Una vecina de Concordia terminó envuelta en una causa judicial luego de que la Policía descubriera que la grave denuncia por robo que había radicado era completamente falsa. Según terminó confesando, su único objetivo era conseguir un comprobante policial para justificar el no pago de la luz.
La falsa denuncia: Armas, un termo Stanley y $250.000
El caso comenzó cuando la mujer se presentó en la sede de la Comisaría Cuarta para denunciar un violento asalto. Según su relato original, mientras caminaba en inmediaciones de las calles Dr. Sauré e Ituzaingó, fue interceptada por dos delincuentes a bordo de una moto de 110 c.c. de color roja.
En su exposición, detalló que el acompañante se bajó de la moto, le exhibió un arma de fuego y le robó una mochila que contenía:
Un equipo de mate marca Stanley.
Su Documento Nacional de Identidad (D.N.I.).
Un teléfono celular marca Samsung.
La suma en efectivo de $250.000.
Para darle mayor veracidad, la supuesta víctima llegó a describir minuciosamente la vestimenta de los asaltantes, mencionando camperas grises y rojas, gorros y bufandas de color negro.
Las cámaras de seguridad derribaron la mentira
Ante la gravedad del relato, la División Investigaciones e Inteligencia Criminal tomó el caso de inmediato. Los efectivos desplegaron un minucioso relevamiento de las cámaras de videovigilancia públicas y privadas de la zona señalada. Sin embargo, tras revisar las grabaciones de los horarios indicados, los investigadores no encontraron ningún rastro del asalto.

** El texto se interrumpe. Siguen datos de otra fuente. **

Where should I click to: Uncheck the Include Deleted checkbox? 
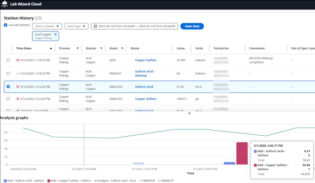[x=6, y=25]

Al notar las severas contradicciones, la Policía citó nuevamente a la mujer para que precisara el lugar y la hora exacta del ataque.
Una insólita confesión
Al verse acorralada por las pruebas tecnológicas, la denunciante no tuvo más remedio que quebrar el silencio y confesar la verdad: el asalto armado jamás ocurrió.
La mujer admitió ante las autoridades que planeó toda la mentira con el único propósito de obtener una copia certificada de la denuncia por robo, con la intención de presentarla ante la Cooperativa Eléctrica de Concordia para pedir una prórroga o condonación y así justificar la falta de pago del servicio de energía.
Tras descubrirse la farsa, las actuaciones policiales cambiaron de rumbo y ahora la ciudadana deberá afrontar consecuencias legales por el delito de falsa denuncia.